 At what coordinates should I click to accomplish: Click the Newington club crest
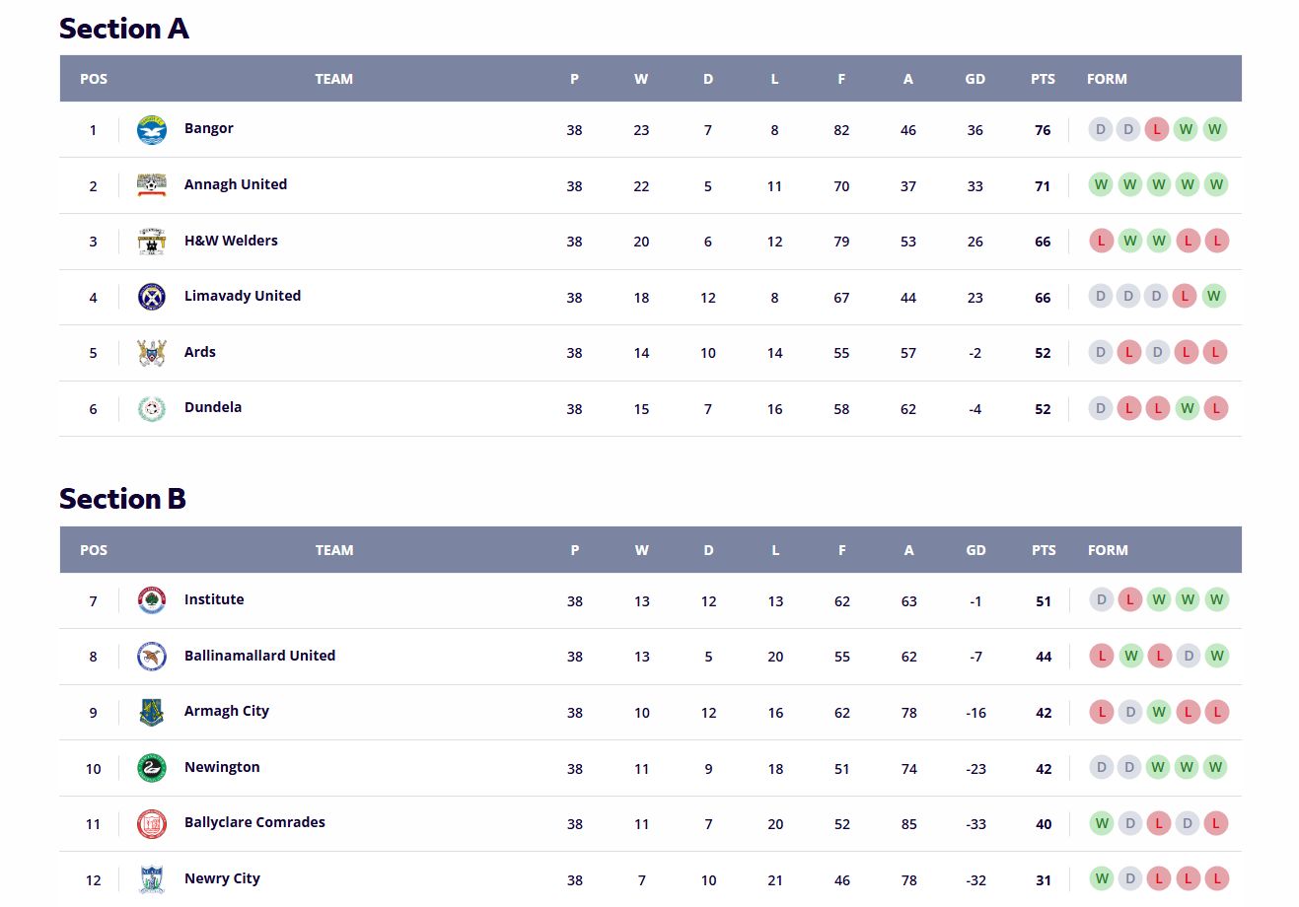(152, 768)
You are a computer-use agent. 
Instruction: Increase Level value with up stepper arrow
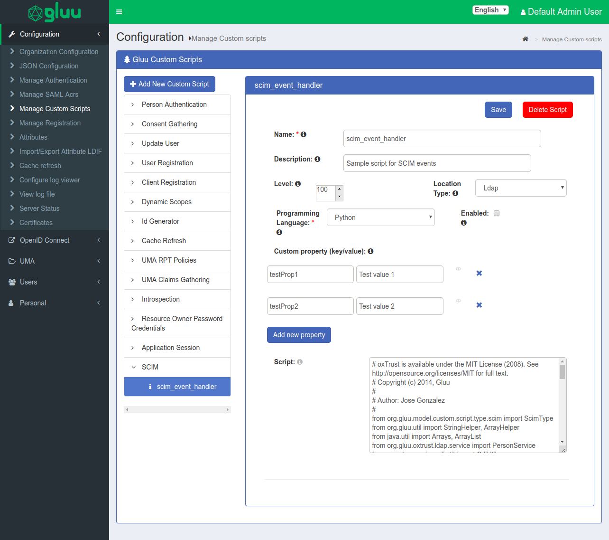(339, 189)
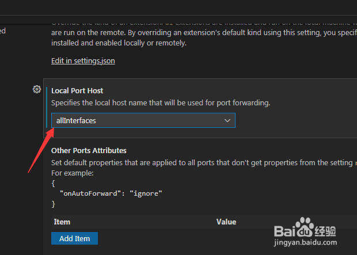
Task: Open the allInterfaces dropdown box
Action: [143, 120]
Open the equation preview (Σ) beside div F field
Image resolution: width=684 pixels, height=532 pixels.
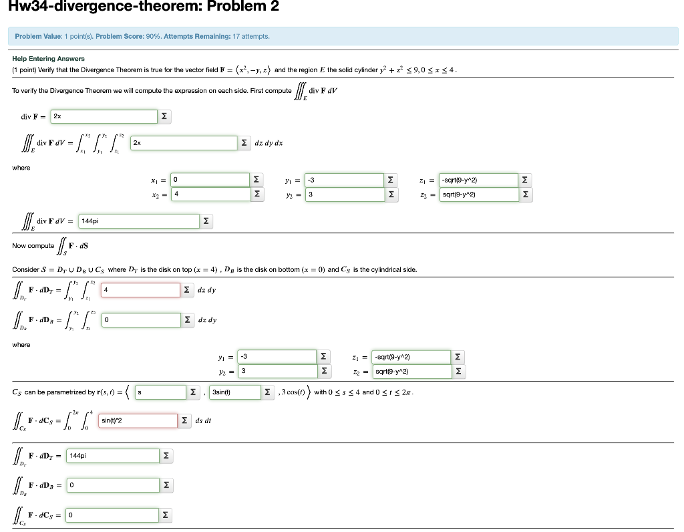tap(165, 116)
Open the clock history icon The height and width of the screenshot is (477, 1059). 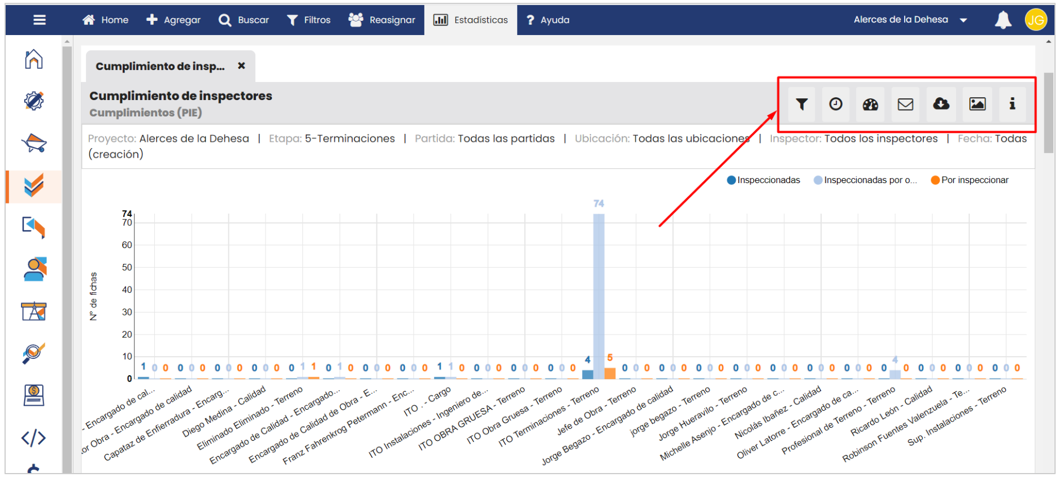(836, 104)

____________________

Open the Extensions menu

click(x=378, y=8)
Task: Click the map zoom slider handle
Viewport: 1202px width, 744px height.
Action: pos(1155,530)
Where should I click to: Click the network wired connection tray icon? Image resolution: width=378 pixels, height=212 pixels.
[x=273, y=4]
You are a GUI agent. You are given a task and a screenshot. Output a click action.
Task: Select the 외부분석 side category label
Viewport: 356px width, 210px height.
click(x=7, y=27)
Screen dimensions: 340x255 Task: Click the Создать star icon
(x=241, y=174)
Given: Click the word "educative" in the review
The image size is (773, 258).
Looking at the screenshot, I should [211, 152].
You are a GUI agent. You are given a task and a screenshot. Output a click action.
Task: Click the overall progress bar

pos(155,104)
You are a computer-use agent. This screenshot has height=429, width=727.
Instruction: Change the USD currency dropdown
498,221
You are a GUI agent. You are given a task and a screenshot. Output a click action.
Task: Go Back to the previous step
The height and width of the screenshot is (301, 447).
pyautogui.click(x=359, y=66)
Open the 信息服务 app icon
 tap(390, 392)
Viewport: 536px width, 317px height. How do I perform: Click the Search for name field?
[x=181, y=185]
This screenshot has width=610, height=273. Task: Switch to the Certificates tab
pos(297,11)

____________________

## Exercise directions
Every line above that includes the word "computer" must appear in the answer.

## Exercise response
You are a computer-use agent. 
You are a computer-use agent. This screenshot has height=429, width=727.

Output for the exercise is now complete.